TRECHO DA PÁGINA:
----------
Texto
introdutório de Gustavo Gitti
“Desescolarização”
não é bem o tema desse vídeo. Ana Thomaz nos leva a um percurso incrível de uma
hora sobre as possibilidades de aproveitar a educação dos filhos para se
desenvolver, se trabalhar, crescer e fazer crescer outra cultura.
Se você é
pai ou pretende ser pai, se é mãe ou pretende ser mãe, se também já passou mais
de uma década dentro da escola, eu aposto que vai se beneficiar com essa fala
sem cortes, envolvida num riquíssimo pano de fundo corporal e intelectual:
técnica Alexander, teatro, Humberto Maturana, Espinosa, Deleuze, Nietzsche,
Foucault…
O lance é
fazer o percurso do vídeo inteiro, mas para facilitar nossa conversa deixo
algumas das falas que mais me marcaram, enquanto ouvíamos sentados no chão da
casa da Ana, Isabella Ianelli e eu, com a Luiza de Castro alternando entre três
câmeras. Aliás, a Luiza demorou demais para editar pois sempre se esquecia do
trabalho, imersa em insights.
----------
TRECHOS DE DADOS:
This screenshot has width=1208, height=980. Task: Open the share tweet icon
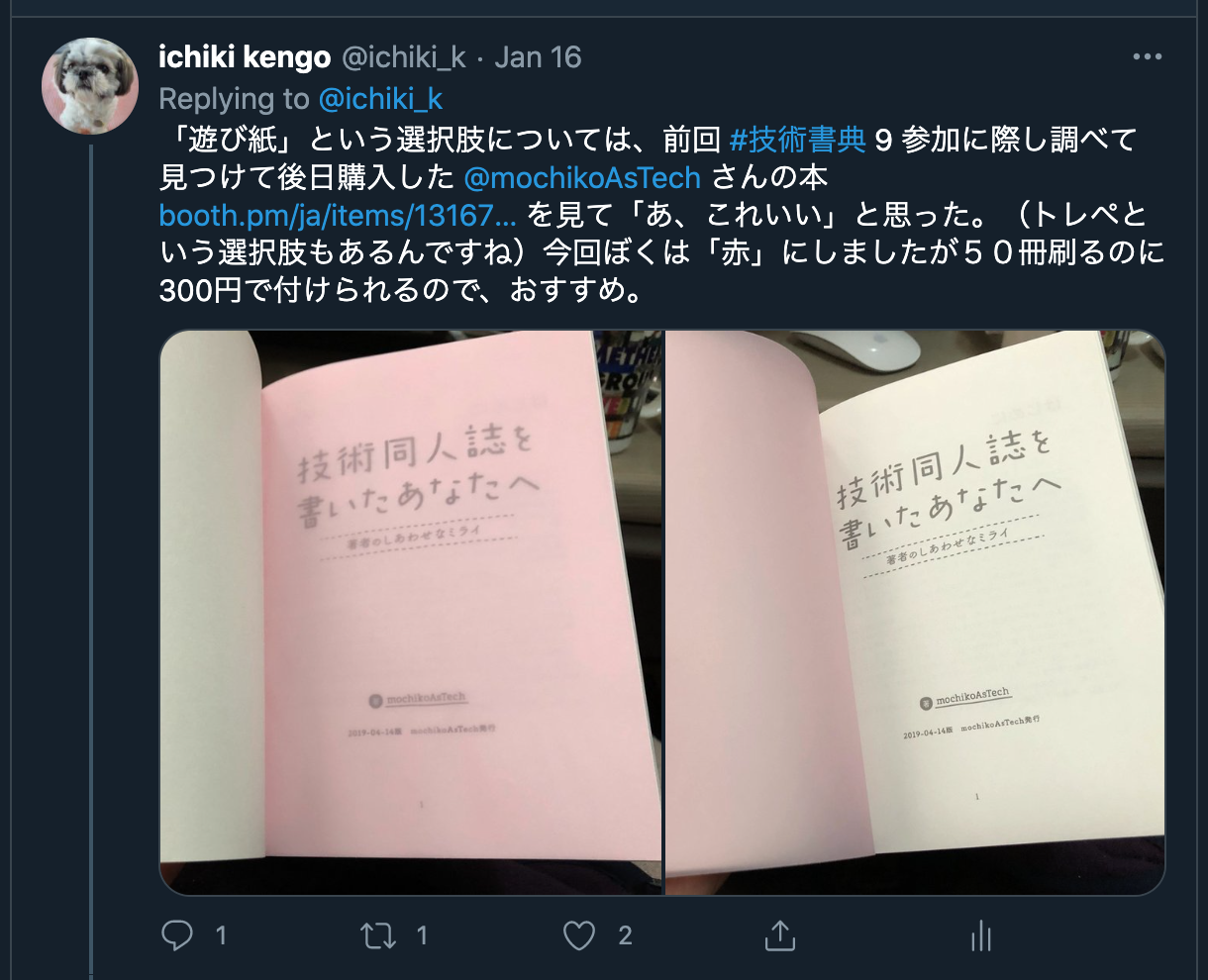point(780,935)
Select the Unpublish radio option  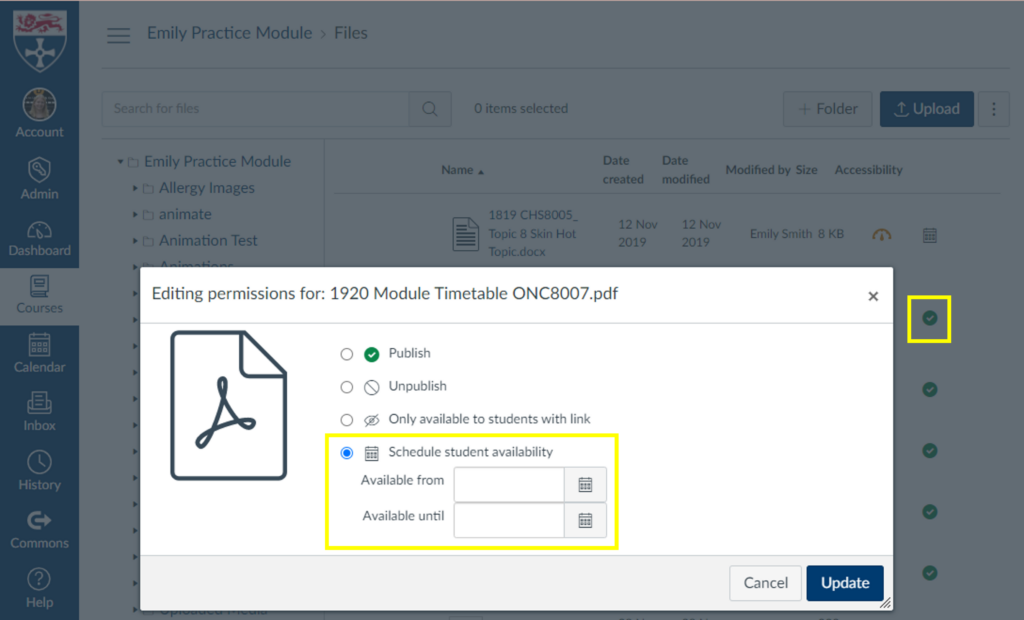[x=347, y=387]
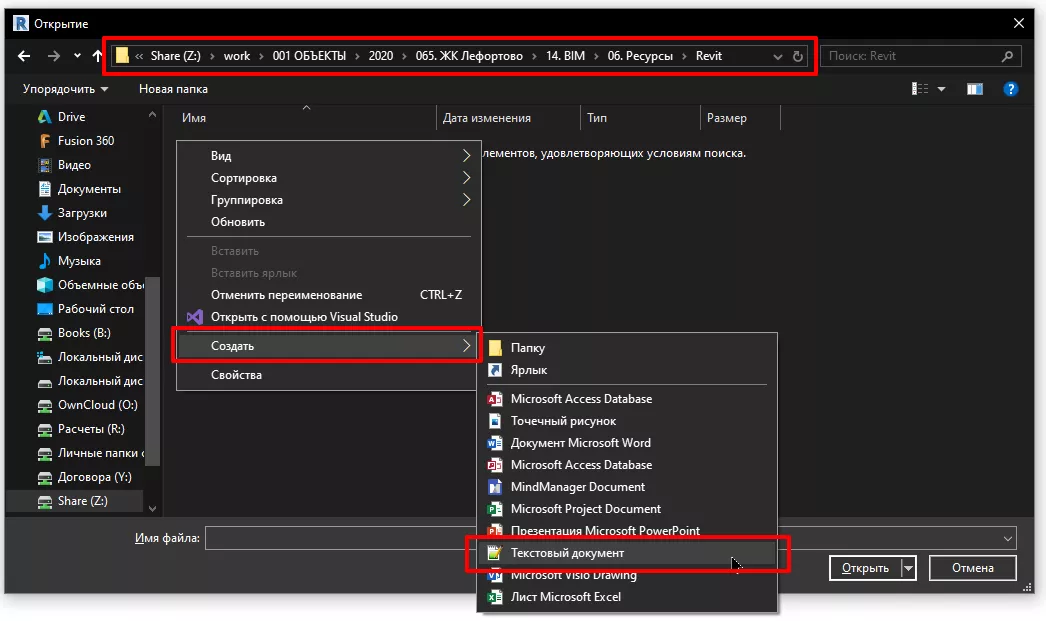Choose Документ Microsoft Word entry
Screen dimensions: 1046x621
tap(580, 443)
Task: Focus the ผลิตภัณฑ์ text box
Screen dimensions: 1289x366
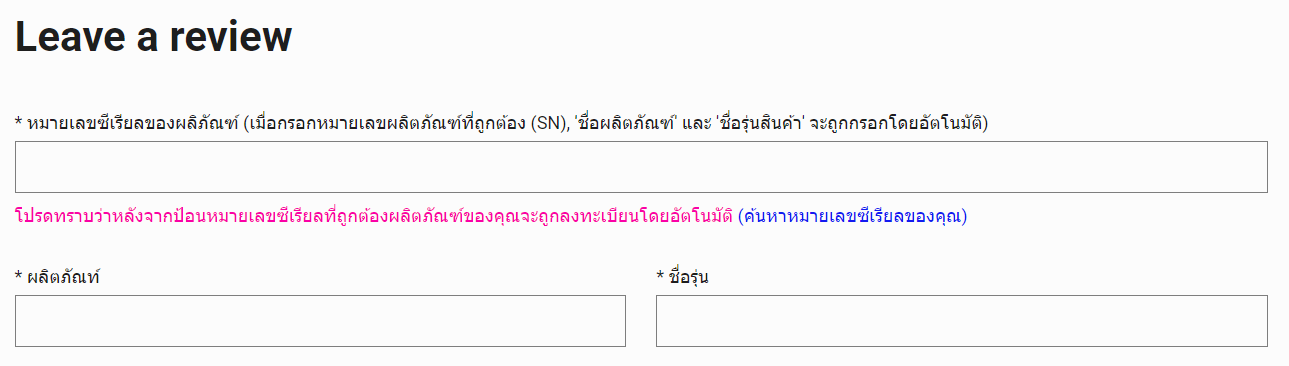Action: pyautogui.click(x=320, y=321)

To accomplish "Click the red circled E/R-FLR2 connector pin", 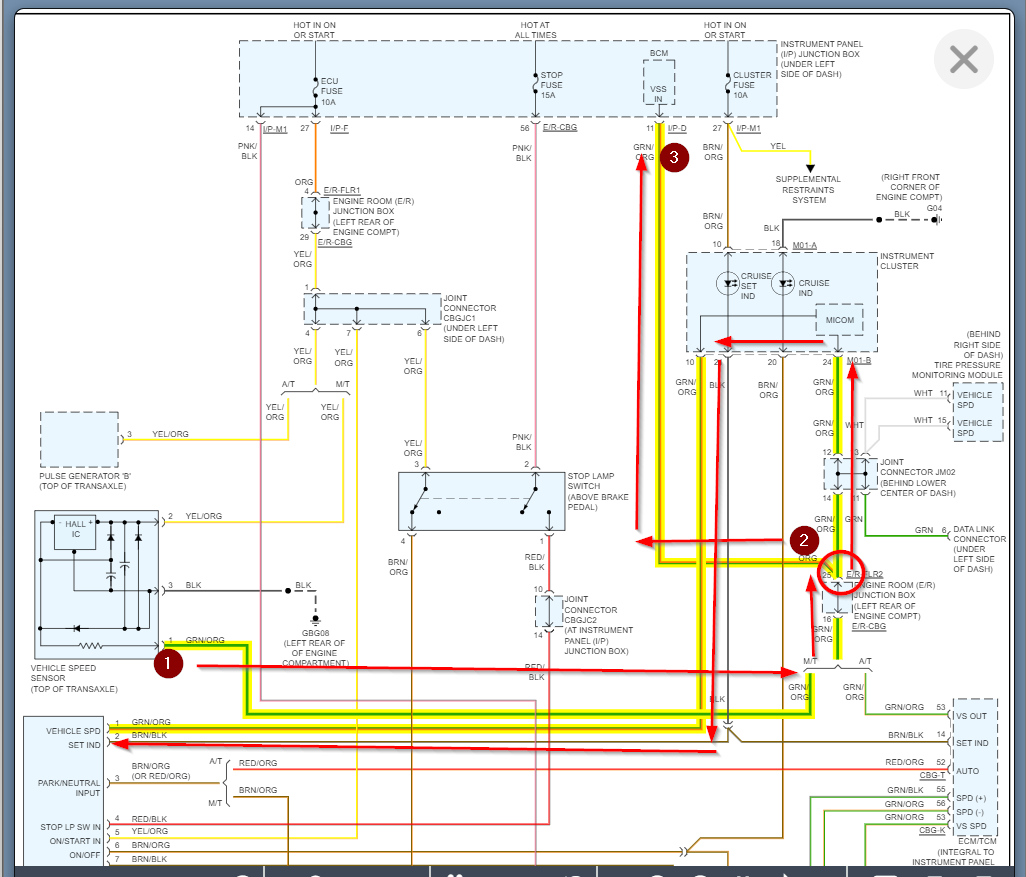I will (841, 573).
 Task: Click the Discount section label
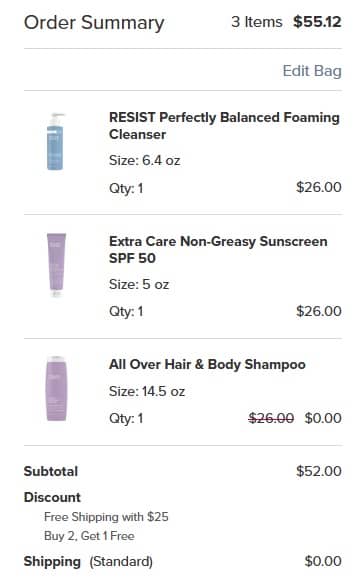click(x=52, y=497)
----------
INSTRUÇÃO ESCRITA: Transcreva, do texto introdutório sobre o vídeo de Ana Thomaz, o trecho que começa em "não é bem o" e termina em "crescer outra cultura.".

RESPOSTA À TAREFA:
não é bem o tema desse vídeo. Ana Thomaz nos leva a um percurso incrível de uma
hora sobre as possibilidades de aproveitar a educação dos filhos para se
desenvolver, se trabalhar, crescer e fazer crescer outra cultura.